[Instructions to follow] Print the whole listing again exactly, keeping no pictures in it.

[Records provided]
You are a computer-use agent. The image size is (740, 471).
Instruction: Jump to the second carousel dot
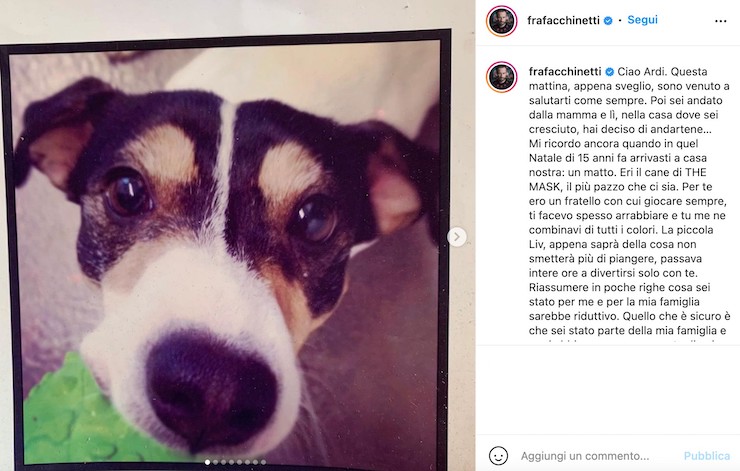(215, 463)
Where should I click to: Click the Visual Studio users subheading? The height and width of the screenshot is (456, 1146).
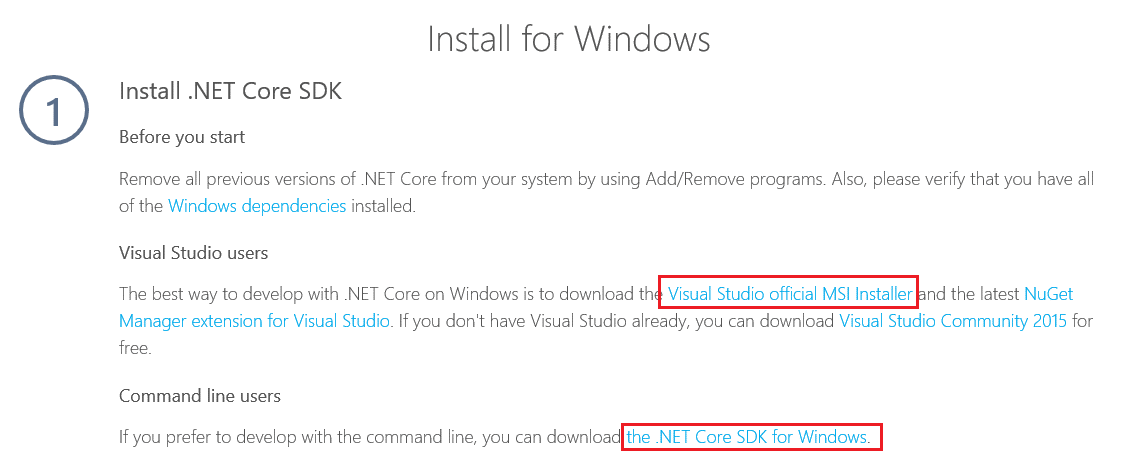(x=194, y=254)
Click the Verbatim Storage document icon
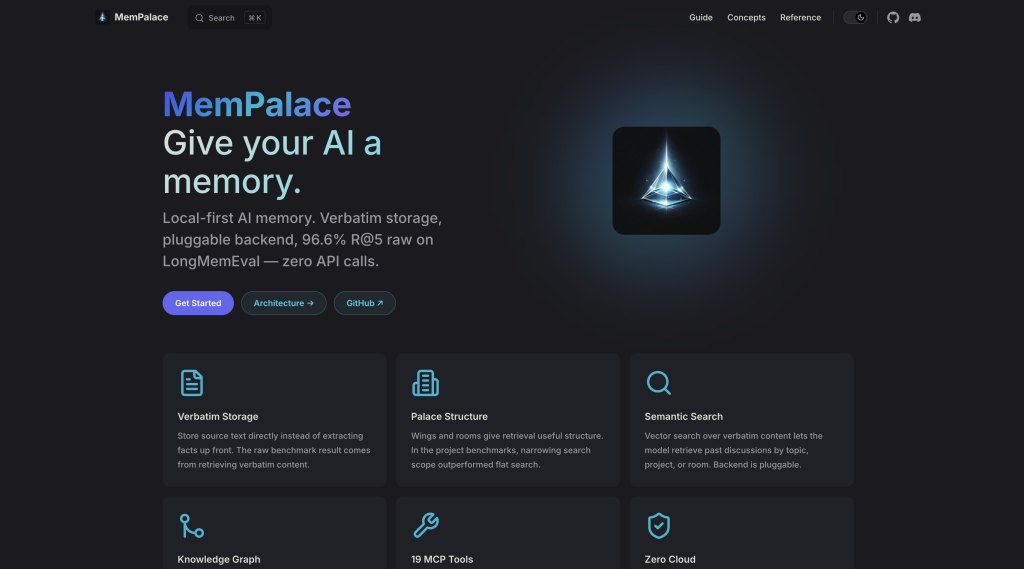 [x=191, y=383]
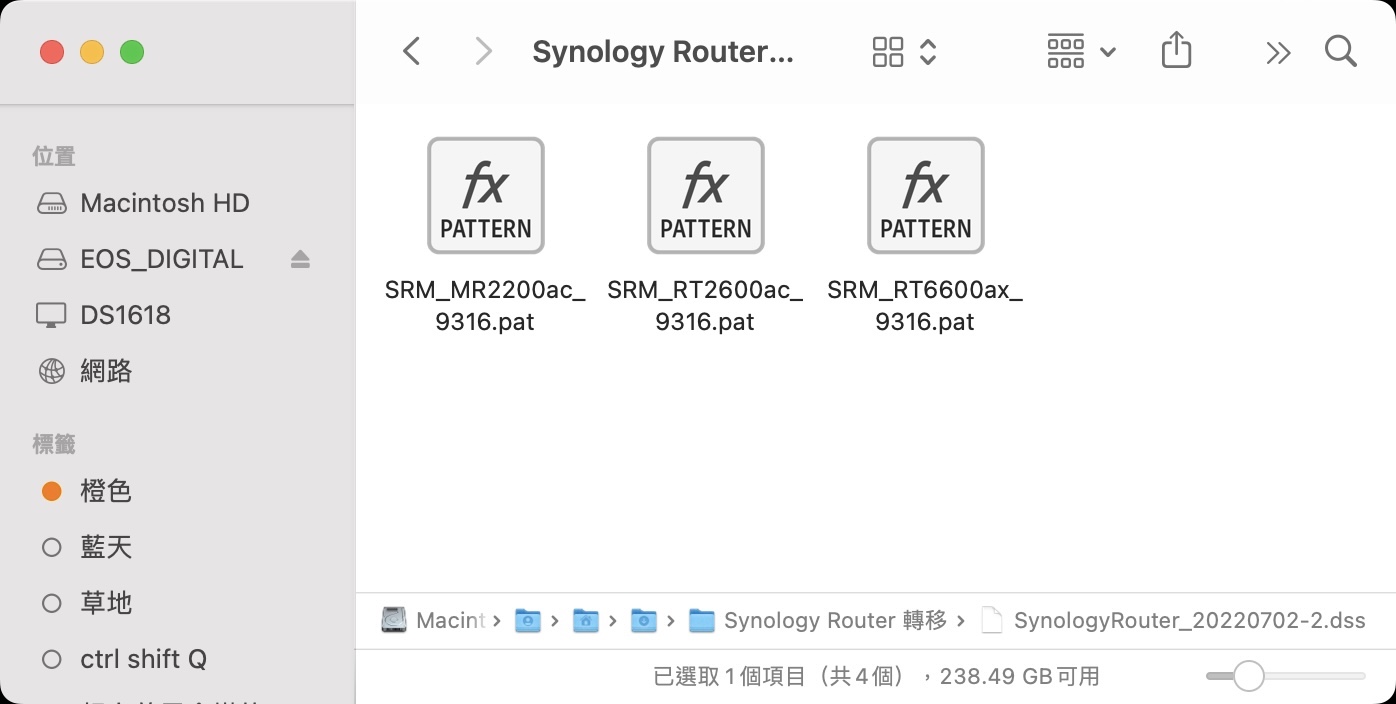The height and width of the screenshot is (704, 1396).
Task: Click the back navigation arrow
Action: 411,52
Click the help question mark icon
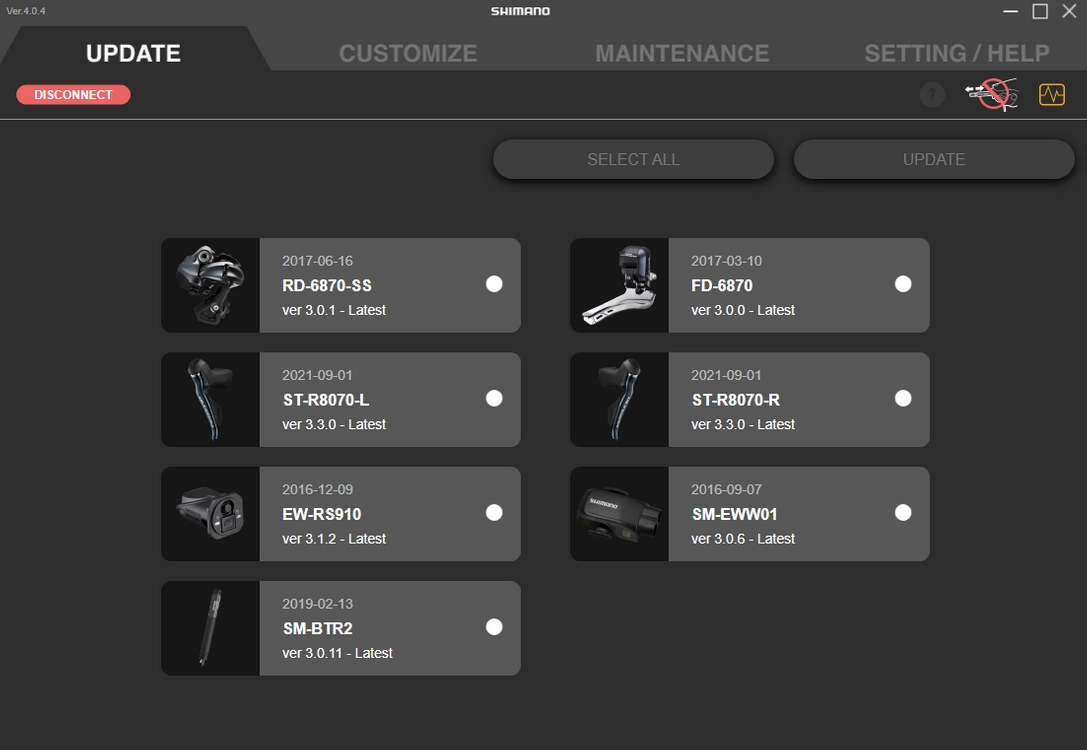1087x750 pixels. [932, 94]
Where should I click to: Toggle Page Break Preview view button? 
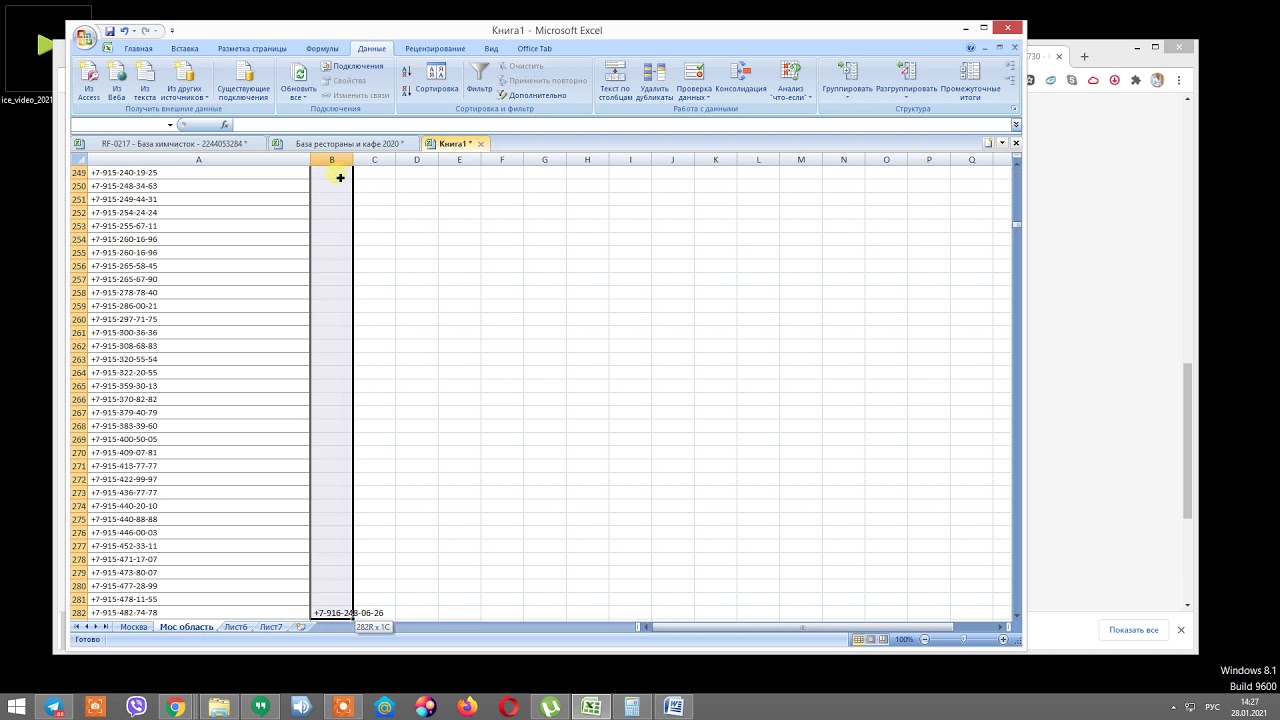(883, 640)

[Output for this exercise]
You are a computer-use agent. The image size is (740, 471).
Instruction: Jump to the second carousel dot
(215, 463)
Where should I click to: Click the Visual Studio users subheading? The height and width of the screenshot is (456, 1146).
(x=194, y=254)
Click the Verbatim Storage document icon
 [x=191, y=383]
The height and width of the screenshot is (704, 1396).
Task: Click the back navigation arrow
Action: 411,52
Click the help question mark icon
1087x750 pixels. [932, 94]
Where should I click to: Toggle Page Break Preview view button? 
(883, 640)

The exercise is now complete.